The survey, which has already accumulated over 2,300 citations, is not a single experiment. It is a systematic review of every major evaluation method that has been tried on LLMs, from GPT-3 to GPT-4 to LLaMA and beyond. The authors examined over 200 evaluation benchmarks, dozens of testing frameworks, and hundreds of studies. Their conclusion is sobering: we are building systems that can pass tests designed by humans, but we do not actually know how to test whether those systems understand anything.

What We Actually Mean by "Evaluation"

The Three Questions That Nobody Is Asking in the Right Order

Chang and colleagues break evaluation into three dimensions: what to evaluate, where to evaluate, and how to evaluate (Chang et al., 2024). This sounds like a bureaucratic checklist. It is not. It is a confession that the field has been doing these in the wrong order.

Most LLM research starts with "what" a model can do: can it translate French to English? Can it write a poem? Can it pass the bar exam? Then researchers figure out "where" to test it, meaning which benchmark dataset to use. Only at the end do they ask "how" to evaluate, which usually means picking a scoring metric.

The authors argue this is backwards. The "how" determines everything. If you evaluate a model on a multiple choice test, you get a different picture than if you evaluate it on an open ended generation task. If you use automated metrics like BLEU or ROUGE, you miss semantic errors that any human would catch. If you use human evaluators, you introduce cost, time, and subjectivity.

The survey documents that most LLM evaluations are still done on static benchmarks datasets that were created before the models existed. This means the models have likely seen the test questions during training. Chang and colleagues found that when researchers controlled for data contamination, performance dropped by an average of 15 to 30 percent across multiple benchmarks (Chang et al., 2024). The models were not reasoning. They were remembering.

The Four Kinds of Tests That Are Failing

Natural Language Processing Tasks: The Illusion of Fluency

The most common evaluation is on standard NLP tasks: text classification, named entity recognition, question answering, summarization. These are the same benchmarks that have been used for a decade. The authors found that LLMs now achieve human level or near human level performance on many of these benchmarks, particularly in English (Chang et al., 2024).

But there is a catch. The benchmarks are saturated. The models have hit the ceiling of the test, not the ceiling of the ability. When the same models are tested on adversarial examples inputs designed to fool them performance drops dramatically. A model that scores 95 percent on a standard reading comprehension test can drop to 40 percent when the question is rephrased slightly.

Chang and colleagues document that this fragility is consistent across model families. GPT-4, LLaMA 2, and Claude all show similar patterns of high benchmark scores and low robustness. The authors call this the "evaluation gap" the difference between what a model can do on a test and what it can do in the wild.

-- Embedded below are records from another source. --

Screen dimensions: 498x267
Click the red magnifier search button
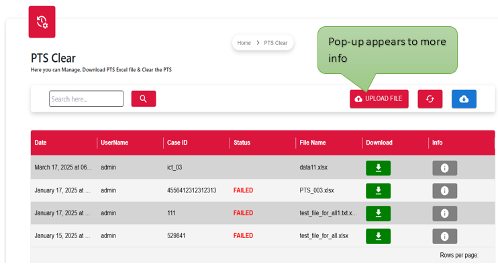pos(144,99)
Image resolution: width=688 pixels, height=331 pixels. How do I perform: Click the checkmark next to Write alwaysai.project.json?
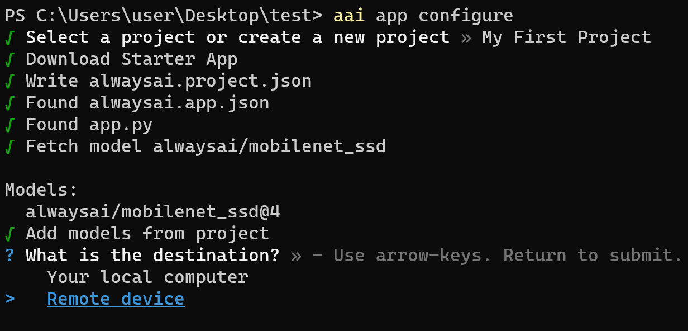point(9,81)
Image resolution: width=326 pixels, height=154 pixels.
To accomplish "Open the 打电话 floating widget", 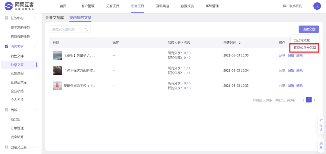I will pyautogui.click(x=321, y=125).
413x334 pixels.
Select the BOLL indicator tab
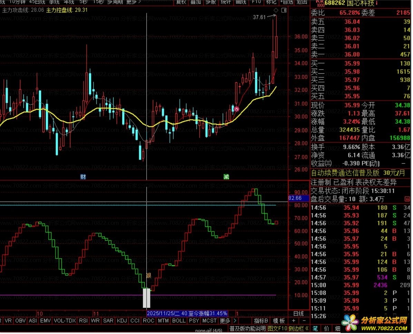point(178,321)
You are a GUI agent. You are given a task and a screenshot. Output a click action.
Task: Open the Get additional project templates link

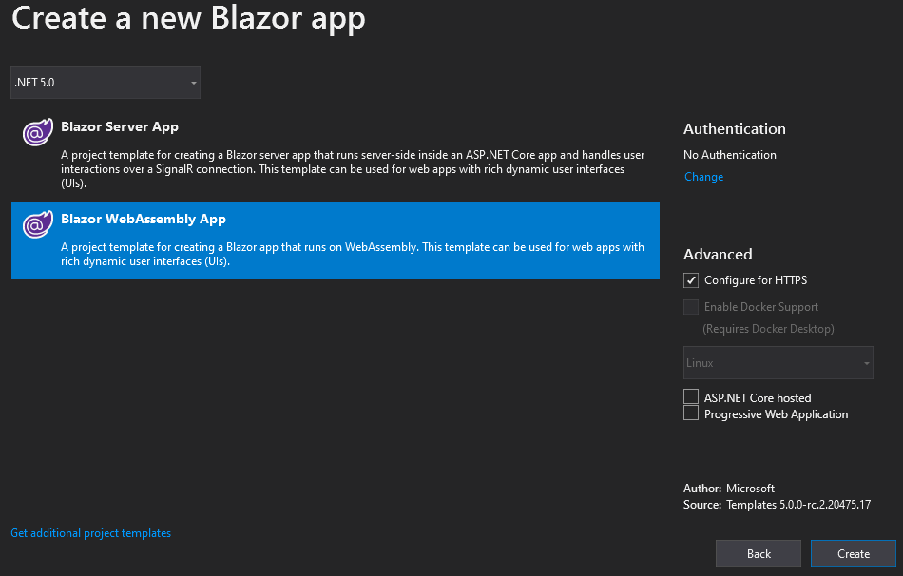91,533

Reasoning: The Thing That Looks Like Thinking But Isn't

Reasoning is the most hyped capability of LLMs. Models can now solve math problems, write code, and answer logic puzzles. The survey examines three types of reasoning: commonsense, mathematical, and logical.

For commonsense reasoning, models perform well on benchmarks like CommonsenseQA and Social IQA. But the authors found that models often rely on spurious correlations. For example, a model might answer "What do you use to cut bread?" correctly not because it understands bread and knives, but because the word "cut" appears frequently with "knife" in its training data (Chang et al., 2024). When the question is changed to "What do you use to cut a loaf?" the accuracy drops.

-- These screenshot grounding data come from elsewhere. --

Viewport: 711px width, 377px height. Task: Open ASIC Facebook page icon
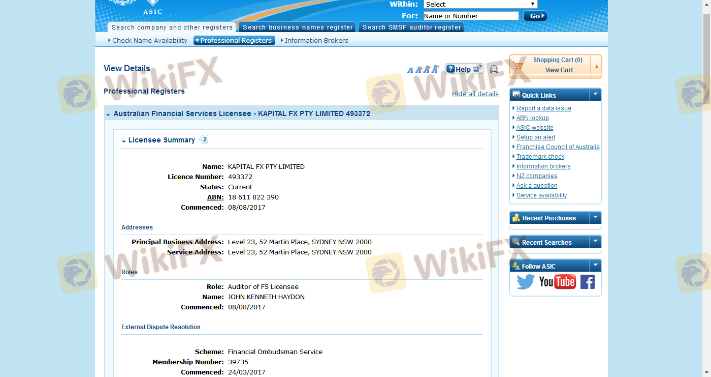pos(587,282)
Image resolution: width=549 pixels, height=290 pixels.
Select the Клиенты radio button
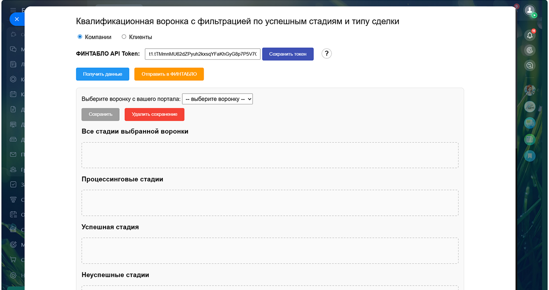[x=124, y=37]
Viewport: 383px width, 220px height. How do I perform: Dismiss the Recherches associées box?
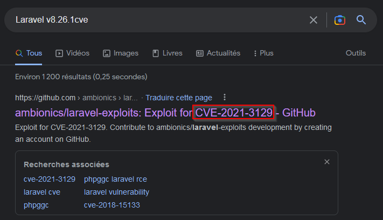327,162
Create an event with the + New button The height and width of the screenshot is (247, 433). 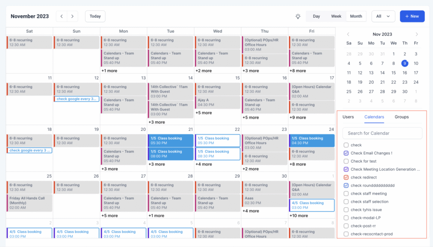412,16
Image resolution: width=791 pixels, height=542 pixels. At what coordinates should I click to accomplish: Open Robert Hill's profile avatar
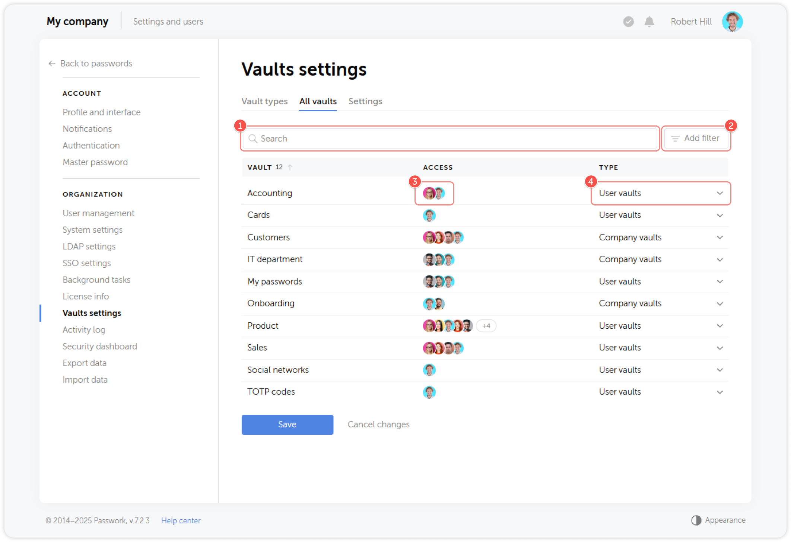[732, 22]
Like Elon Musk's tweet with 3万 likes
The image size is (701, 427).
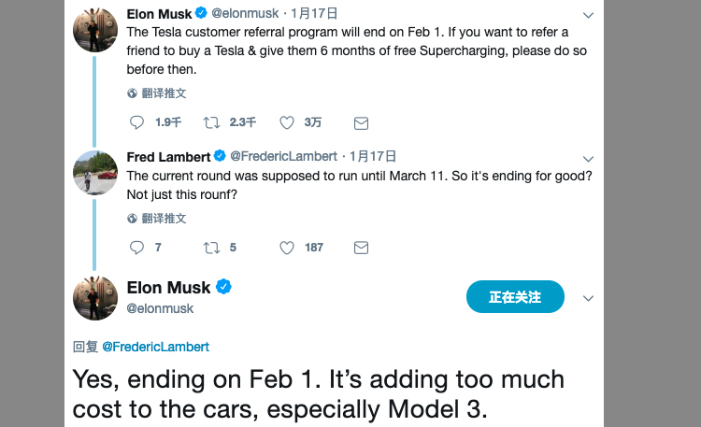click(x=287, y=122)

For mathematical reasoning, the picture is worse. Models like GPT-4 can solve complex word problems, but they fail on simple arithmetic when the numbers are large or the operations are multiple steps. The authors found that chain of thought prompting where the model is asked to show its work improves performance significantly, but it also introduces new errors. The model will write a perfectly logical looking chain of reasoning and then get the final answer wrong.

Logical reasoning is the most concerning. Models perform well on formal logic tasks where the rules are explicit. But they fail on tasks that require understanding of quantifiers, negation, or counterfactuals. Chang and colleagues tested models on the LogicBench dataset and found that even the best models scored below 70 percent on tasks that require understanding of "all," "some," and "none" (Chang et al., 2024).

Ethics and Safety: The Hardest Test

This is where the evaluation problem becomes existential. How do you test whether a model is safe? You cannot ask the model directly, because the model might lie. You cannot use a benchmark, because safety is context dependent.

The survey documents that current safety evaluations rely on red teaming humans trying to trick the model into producing harmful outputs. This works for finding specific vulnerabilities, but it does not provide a systematic measure of safety. Chang and colleagues found that models that pass safety benchmarks can still be jailbroken with novel attacks that were not in the test set (Chang et al., 2024).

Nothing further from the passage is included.